### TEXT SEGMENT
Segment Open

This is my first column as President of the British Geriatrics Society, so I want to start by saying how honoured and thrilled I am to take on the office.
I start in the role, conscious of the great work done by previous presidents (most recently, of course, the indefatigable David Oliver) and with an awareness of the size of the shoes I have to fill! I promise that I’ll learn from my predecessors and take forward the work of the Society to the absolute best of my ability. David, as those who know him would expect, has not retired to a spot of gardening or relaxation at home, he’s now clinical Vice president at the Royal College of Physicians of London. Whilst his role there is clearly multi-specialty, we rely on him to continue keeping our interests close to his heart! David’s enormous knowledge of those in the Health and Social care policy world was of great benefit to the Society, and we trust that he will continue to be a valued resource.
I am especially honoured to be only the second woman president of our Society. Although most (if not all) of our members know that the founder of our Society was a woman (Marjory Warren), she was never president. The great Marion Hildick-Smith was my female predecessor, who I recall as president when I was a research registrar.

Segment Closed

### PROVIDED DATA
Segment Open

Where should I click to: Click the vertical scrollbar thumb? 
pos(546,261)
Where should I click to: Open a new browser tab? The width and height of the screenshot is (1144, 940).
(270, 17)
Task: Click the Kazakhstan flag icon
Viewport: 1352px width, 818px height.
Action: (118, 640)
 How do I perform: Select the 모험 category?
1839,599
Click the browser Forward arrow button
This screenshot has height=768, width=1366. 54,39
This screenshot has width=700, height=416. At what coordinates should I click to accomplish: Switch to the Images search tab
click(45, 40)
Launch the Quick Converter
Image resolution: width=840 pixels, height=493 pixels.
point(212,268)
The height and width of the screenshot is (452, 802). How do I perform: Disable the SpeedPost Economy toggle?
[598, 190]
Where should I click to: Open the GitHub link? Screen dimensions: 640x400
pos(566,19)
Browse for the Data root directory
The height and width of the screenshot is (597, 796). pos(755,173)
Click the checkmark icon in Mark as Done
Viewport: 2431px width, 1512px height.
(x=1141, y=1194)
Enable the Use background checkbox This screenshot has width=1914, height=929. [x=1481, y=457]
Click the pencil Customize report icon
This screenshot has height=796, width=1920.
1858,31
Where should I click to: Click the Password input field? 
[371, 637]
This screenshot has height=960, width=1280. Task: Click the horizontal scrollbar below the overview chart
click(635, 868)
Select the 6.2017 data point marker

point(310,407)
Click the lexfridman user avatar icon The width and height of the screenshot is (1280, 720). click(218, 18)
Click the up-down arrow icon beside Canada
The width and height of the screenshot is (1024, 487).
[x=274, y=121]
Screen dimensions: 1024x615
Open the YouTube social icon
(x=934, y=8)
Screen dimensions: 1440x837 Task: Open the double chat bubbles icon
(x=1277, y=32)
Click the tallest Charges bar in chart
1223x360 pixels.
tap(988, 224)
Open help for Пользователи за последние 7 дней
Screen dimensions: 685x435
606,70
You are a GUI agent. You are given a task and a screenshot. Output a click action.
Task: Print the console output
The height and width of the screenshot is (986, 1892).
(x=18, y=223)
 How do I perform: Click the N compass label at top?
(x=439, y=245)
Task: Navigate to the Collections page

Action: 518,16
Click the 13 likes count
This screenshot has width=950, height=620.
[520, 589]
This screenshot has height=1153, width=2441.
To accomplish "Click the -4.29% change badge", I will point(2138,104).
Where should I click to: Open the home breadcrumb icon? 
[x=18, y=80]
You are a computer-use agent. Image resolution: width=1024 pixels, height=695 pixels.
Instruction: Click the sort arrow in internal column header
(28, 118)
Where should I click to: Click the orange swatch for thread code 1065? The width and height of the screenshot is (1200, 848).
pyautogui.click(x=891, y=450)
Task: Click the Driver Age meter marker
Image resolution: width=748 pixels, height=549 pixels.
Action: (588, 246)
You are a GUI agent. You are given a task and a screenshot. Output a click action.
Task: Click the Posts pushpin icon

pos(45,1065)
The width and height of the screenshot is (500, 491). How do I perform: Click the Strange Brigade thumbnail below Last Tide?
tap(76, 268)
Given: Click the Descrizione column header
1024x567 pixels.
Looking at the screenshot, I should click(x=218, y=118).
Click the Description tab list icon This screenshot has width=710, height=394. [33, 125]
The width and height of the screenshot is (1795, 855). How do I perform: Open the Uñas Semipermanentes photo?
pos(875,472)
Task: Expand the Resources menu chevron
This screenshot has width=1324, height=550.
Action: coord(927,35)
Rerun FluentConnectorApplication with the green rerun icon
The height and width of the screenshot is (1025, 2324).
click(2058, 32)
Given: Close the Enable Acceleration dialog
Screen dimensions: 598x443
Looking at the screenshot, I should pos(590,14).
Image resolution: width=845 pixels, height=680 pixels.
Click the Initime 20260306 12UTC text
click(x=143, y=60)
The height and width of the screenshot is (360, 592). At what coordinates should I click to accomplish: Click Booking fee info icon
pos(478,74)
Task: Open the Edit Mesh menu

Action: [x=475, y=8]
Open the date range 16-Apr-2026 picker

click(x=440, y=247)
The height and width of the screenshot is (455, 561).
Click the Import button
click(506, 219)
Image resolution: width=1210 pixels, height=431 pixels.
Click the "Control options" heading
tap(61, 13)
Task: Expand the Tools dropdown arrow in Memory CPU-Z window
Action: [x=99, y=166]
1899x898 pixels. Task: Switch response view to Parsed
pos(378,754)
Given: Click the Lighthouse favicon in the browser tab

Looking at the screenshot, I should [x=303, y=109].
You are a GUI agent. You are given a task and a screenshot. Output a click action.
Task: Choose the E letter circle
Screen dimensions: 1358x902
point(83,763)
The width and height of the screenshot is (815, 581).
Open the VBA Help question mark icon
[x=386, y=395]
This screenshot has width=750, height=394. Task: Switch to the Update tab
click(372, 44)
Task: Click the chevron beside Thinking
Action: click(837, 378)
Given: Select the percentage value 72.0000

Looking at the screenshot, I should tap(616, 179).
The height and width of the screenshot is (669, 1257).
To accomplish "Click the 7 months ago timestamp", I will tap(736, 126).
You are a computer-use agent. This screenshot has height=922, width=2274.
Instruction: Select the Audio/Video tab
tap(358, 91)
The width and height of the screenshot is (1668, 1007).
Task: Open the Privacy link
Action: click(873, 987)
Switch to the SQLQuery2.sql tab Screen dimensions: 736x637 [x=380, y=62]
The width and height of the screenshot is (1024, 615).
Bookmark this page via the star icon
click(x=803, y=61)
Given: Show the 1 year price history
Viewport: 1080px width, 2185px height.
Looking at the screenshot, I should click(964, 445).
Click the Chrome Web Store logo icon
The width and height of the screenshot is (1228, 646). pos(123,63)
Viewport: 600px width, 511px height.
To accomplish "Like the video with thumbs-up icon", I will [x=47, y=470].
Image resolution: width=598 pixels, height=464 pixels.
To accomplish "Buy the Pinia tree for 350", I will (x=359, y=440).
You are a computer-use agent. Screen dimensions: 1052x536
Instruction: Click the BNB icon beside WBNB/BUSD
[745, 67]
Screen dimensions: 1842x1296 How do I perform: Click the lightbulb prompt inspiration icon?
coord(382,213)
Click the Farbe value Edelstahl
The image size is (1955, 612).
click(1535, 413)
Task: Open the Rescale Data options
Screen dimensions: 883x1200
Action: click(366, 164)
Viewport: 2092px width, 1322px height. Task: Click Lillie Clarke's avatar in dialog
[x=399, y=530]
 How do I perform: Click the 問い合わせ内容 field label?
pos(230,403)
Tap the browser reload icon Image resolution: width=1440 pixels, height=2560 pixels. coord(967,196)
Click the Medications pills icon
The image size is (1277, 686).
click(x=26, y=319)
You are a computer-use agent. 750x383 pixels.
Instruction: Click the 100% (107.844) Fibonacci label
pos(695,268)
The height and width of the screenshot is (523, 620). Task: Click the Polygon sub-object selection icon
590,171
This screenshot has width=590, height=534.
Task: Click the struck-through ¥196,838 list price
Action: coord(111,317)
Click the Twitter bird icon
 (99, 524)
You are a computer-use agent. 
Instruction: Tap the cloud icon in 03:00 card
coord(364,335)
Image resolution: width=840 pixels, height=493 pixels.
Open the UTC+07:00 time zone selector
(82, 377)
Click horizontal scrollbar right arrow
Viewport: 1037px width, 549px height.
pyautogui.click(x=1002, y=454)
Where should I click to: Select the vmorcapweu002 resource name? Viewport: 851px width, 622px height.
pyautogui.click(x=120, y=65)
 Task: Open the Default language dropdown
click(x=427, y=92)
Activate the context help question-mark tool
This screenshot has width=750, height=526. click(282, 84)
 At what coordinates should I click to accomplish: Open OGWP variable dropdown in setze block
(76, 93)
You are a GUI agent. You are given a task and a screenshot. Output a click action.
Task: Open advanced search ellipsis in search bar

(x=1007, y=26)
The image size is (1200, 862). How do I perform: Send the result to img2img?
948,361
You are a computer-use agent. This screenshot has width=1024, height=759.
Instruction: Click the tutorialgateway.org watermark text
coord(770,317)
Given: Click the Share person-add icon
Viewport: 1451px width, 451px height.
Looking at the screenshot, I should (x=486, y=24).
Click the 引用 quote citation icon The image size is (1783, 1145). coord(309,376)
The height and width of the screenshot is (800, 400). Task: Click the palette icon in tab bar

Segment Closed

### YOUR TASKS
**A.** In the British Geriatrics Society presidential column, what position does David Oliver now hold?
**B.** Continue the British Geriatrics Society presidential column, beginning immediately after its final sentence.

### ANSWERS TO THE TASKS
**A.** He is now clinical Vice President at the Royal College of Physicians of London.

**B.**
The issue of the crisis in social care funding remains the most pressing one for all of us, as the number of people delayed in hospital grows. As an organisation we continue to use every opportunity to press government to review their current stance. As the Nuffield Trust, the King’s Fund, CQC, the National Audit office and everyone who has looked at the problem agree, the current situation is untenable.
Age UK publish a review of trends and changes in demography and health and social care issues which demonstrates a 25 per cent reduction in government spending on social care over the last five years, in real funding terms. This is without considering the impact of the growing older population. Little wonder then, that our patients remain the victims of underfunding.
It’s great to hear of members raising the awareness of the risks to older people from hospitalisation and trying to mitigate these by keeping people moving in hospital to avoid the impact of deconditioning. Some are fortunate to work in services benefiting from volunteers who help at mealtimes to mitigate poor nutrition and to keep people occupied. The core problem is clear, and our Policy and Communications staff will continue to try to get the message across.